Problem ::
Render the lines from the line containing "Click the old street storefront daytime photo" through the end of the items, inclusive, as a JSON list of strings with one string per line and blank lines omitted.
┌─ Records provided
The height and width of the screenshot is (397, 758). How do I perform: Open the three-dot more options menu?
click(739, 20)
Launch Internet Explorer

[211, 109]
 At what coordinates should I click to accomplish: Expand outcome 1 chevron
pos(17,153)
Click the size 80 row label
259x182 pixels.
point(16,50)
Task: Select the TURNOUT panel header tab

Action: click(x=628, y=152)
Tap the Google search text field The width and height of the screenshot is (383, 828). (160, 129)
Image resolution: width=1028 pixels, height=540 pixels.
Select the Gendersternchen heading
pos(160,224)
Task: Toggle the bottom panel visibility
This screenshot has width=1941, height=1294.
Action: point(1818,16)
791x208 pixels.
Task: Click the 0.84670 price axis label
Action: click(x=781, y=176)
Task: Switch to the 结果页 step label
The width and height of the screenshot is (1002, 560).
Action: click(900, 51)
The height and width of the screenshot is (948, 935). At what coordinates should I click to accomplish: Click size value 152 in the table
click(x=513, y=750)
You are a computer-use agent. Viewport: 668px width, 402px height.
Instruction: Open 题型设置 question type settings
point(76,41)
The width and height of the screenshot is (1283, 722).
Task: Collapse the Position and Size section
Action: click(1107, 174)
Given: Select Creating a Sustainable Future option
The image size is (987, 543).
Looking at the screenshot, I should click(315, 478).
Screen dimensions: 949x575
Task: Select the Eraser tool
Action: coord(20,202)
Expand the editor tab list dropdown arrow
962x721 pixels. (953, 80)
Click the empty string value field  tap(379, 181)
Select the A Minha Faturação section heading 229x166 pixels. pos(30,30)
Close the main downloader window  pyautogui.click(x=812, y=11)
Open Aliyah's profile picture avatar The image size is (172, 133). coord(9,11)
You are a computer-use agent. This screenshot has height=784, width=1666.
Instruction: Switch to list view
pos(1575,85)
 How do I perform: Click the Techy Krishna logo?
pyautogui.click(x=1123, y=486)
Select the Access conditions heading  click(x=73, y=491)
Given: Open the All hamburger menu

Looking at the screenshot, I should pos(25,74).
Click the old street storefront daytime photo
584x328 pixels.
└─
Solution to this exercise ::
[
  "Click the old street storefront daytime photo",
  "584x328 pixels."
]